| WRITTEN REQUEST |
Identify every line in the records below that contains the string "icon", and copy each of those lines. Case counts.

| EXERCISE MATERIAL |
┄┄┄┄┄┄┄┄┄┄

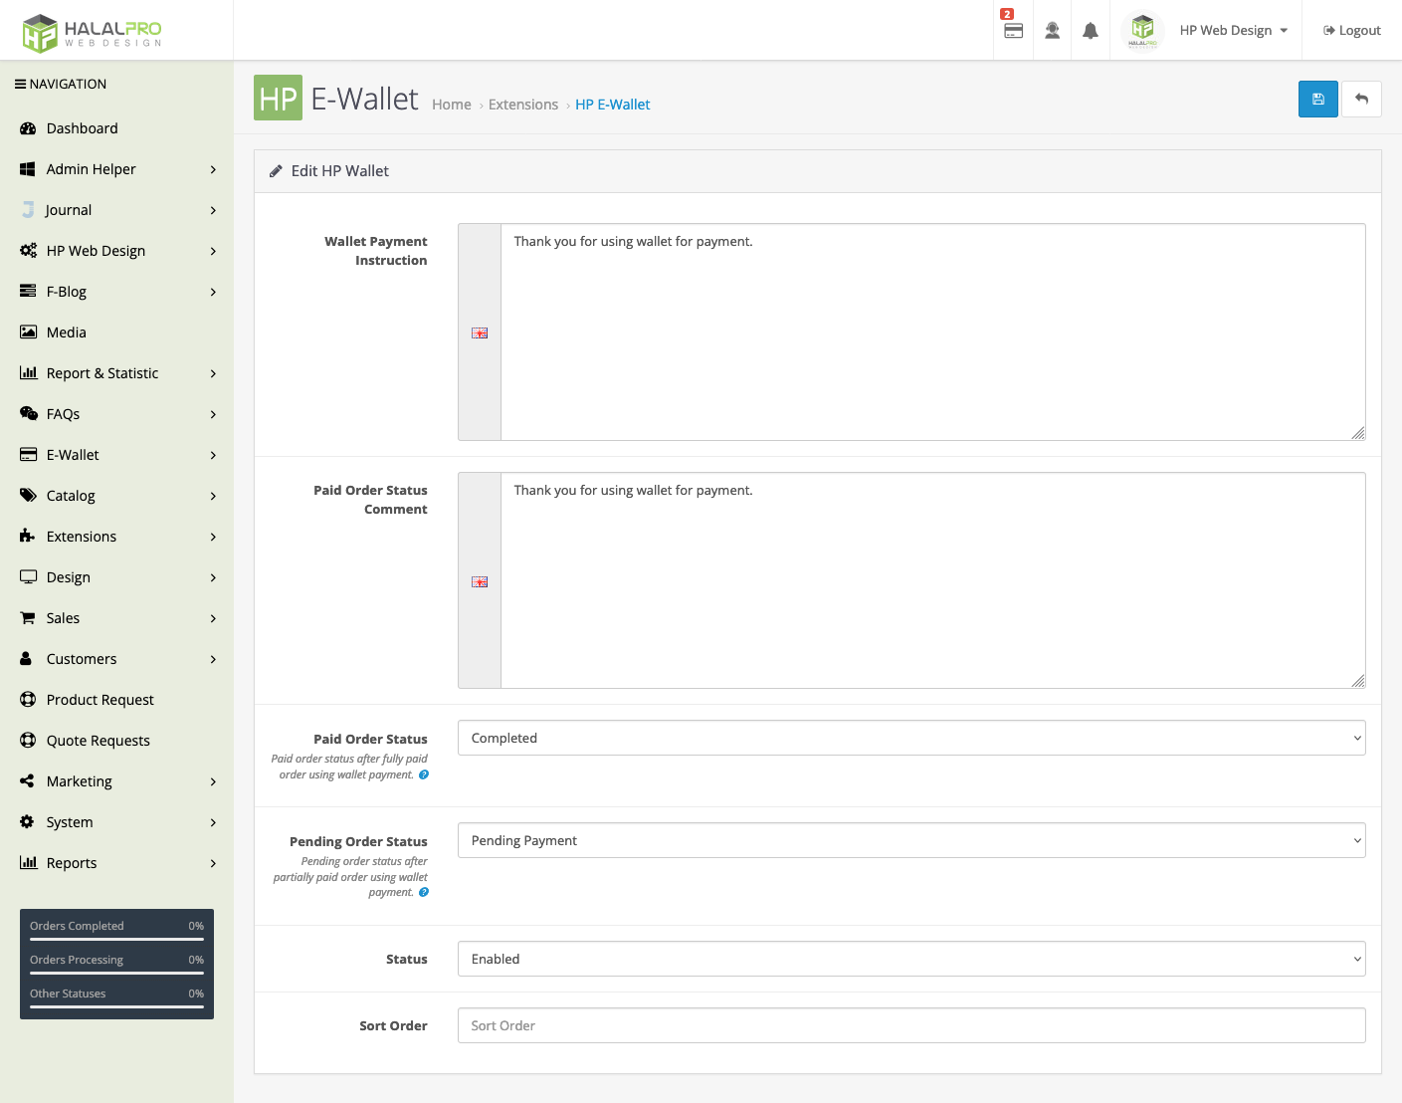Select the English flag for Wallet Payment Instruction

┄┄┄┄┄┄┄┄┄┄

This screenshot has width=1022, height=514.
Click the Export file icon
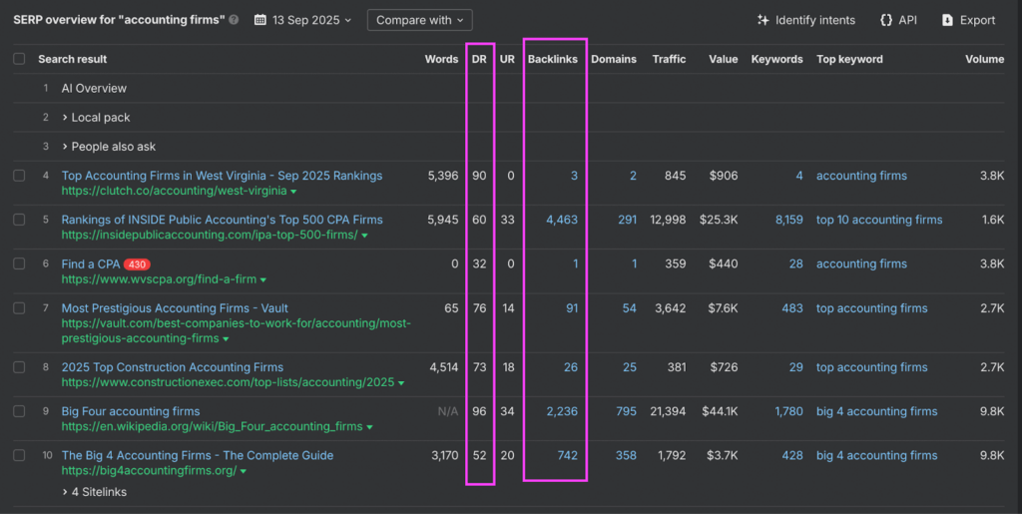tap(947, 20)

┄┄┄┄┄┄┄┄┄┄

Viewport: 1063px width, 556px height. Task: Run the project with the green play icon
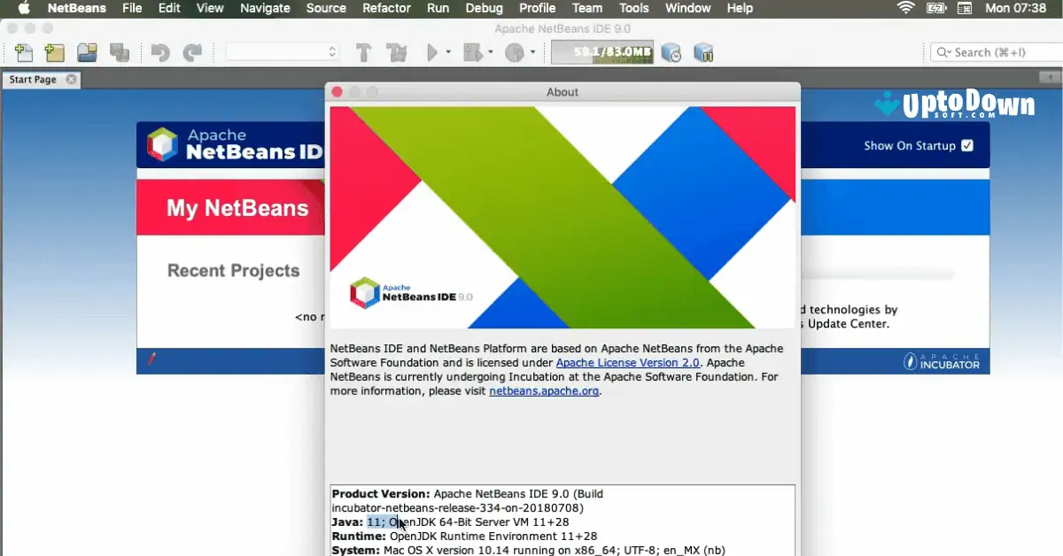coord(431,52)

┄┄┄┄┄┄┄┄┄┄

| FINISHED EXERCISE |
Click the Export file icon
Viewport: 1063px width, 556px height. Task: Run the project with the green play icon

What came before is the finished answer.